## PROBLEM TO SOLVE
Across the entries below, how many lines include "Politica"? Give the number and nothing else.

## EXERCISE MATERIAL
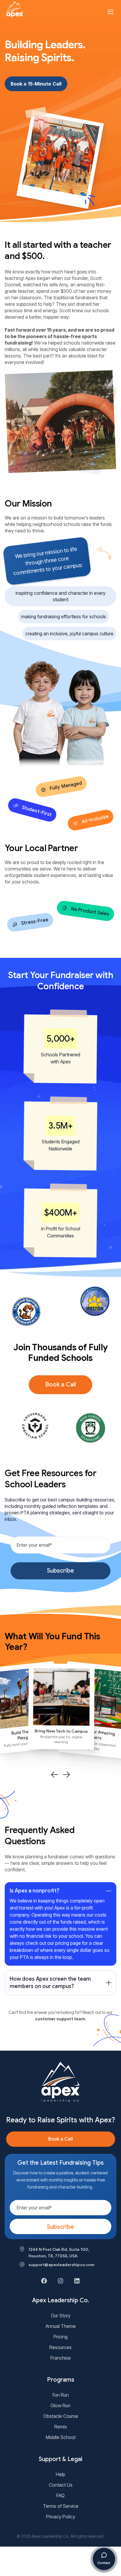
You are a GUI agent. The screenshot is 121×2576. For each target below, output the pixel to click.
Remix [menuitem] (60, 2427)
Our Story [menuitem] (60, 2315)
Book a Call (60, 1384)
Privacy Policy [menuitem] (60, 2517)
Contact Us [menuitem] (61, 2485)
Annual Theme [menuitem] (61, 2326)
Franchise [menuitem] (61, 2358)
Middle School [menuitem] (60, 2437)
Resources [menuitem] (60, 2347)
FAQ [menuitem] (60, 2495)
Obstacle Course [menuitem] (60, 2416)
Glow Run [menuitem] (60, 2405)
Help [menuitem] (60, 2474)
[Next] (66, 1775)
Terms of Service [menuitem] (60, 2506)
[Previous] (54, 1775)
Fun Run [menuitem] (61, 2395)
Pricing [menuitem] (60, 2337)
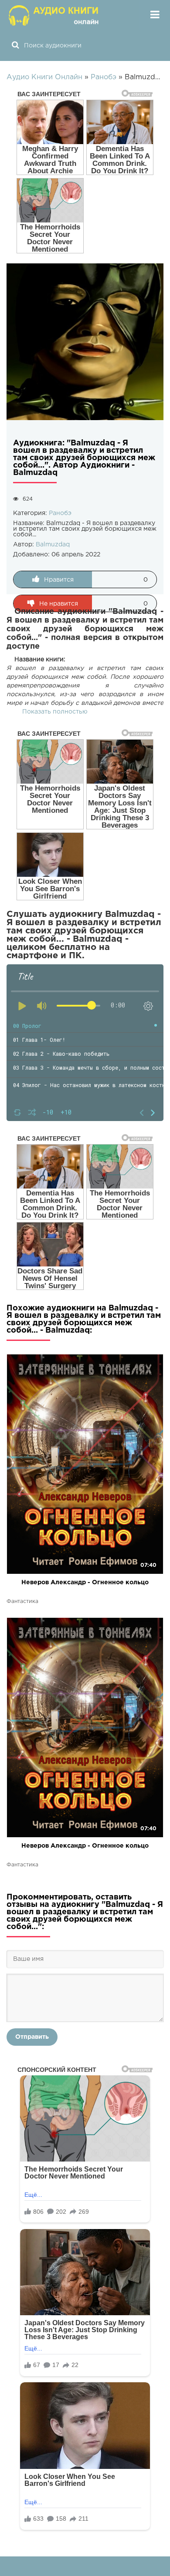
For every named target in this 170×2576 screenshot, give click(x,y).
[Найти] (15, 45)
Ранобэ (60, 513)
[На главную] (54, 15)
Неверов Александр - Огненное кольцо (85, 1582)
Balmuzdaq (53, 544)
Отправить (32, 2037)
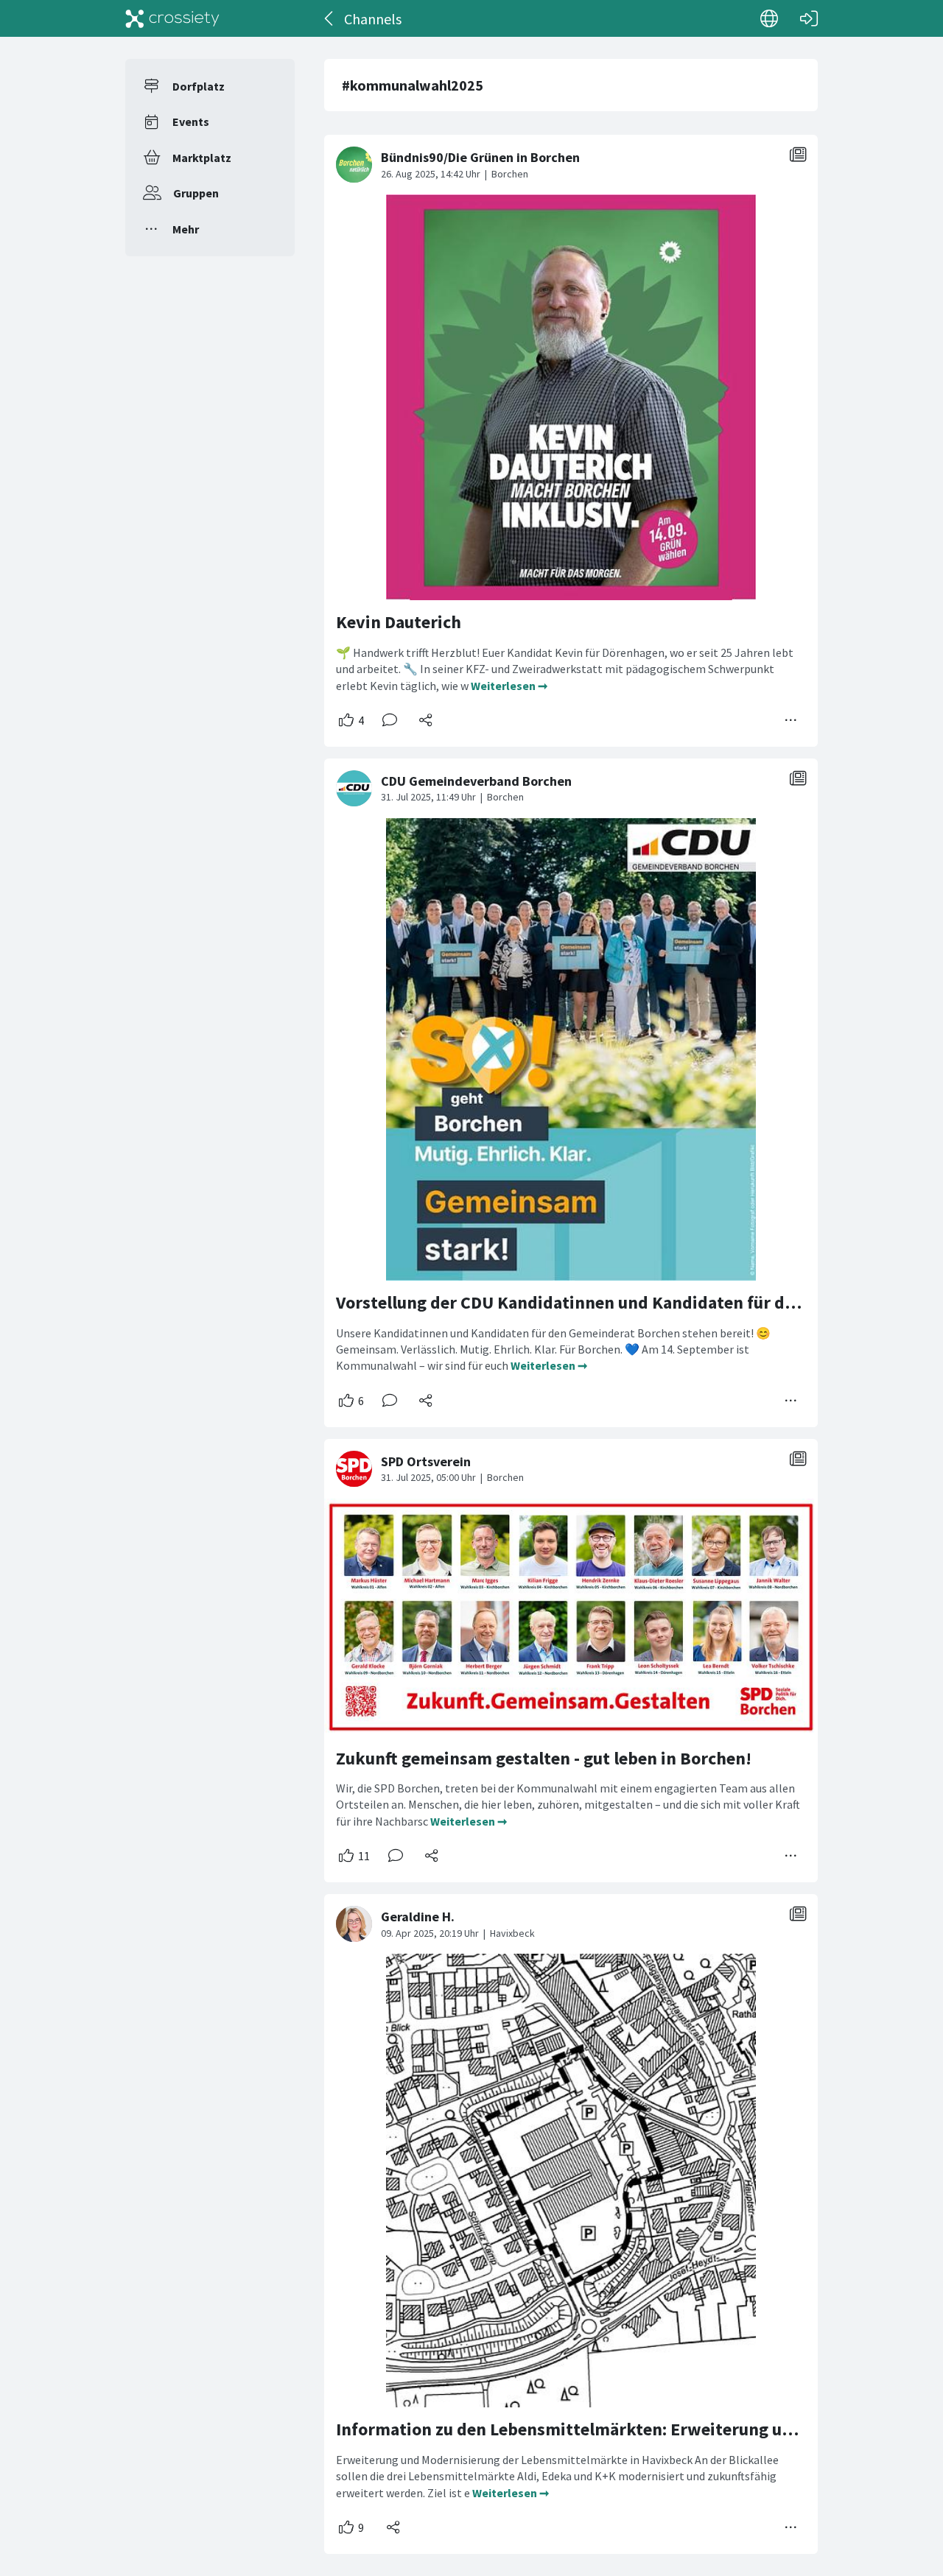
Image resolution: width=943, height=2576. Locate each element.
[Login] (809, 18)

==

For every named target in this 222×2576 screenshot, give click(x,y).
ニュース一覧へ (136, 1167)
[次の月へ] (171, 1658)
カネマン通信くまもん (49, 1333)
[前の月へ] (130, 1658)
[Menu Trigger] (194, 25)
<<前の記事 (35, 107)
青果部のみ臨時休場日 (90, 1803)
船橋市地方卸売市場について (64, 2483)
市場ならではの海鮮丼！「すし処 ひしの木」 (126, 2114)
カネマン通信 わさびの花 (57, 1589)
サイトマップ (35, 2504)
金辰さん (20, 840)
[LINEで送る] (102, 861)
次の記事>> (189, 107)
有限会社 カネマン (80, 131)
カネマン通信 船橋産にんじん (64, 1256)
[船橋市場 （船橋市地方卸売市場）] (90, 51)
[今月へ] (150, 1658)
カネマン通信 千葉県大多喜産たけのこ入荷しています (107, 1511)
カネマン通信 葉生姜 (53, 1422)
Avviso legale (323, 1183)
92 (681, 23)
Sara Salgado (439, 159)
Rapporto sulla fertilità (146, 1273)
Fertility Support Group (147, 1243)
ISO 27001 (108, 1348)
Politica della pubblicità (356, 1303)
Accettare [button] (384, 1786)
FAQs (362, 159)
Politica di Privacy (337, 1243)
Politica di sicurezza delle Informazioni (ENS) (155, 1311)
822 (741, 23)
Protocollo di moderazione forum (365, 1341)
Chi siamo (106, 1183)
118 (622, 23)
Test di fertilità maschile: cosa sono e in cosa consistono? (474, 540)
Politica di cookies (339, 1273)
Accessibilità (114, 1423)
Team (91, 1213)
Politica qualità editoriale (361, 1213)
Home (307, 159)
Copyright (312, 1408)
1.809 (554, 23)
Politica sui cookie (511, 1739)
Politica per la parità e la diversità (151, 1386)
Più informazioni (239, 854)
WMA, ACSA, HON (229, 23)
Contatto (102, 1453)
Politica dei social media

## ANSWER SPACE
8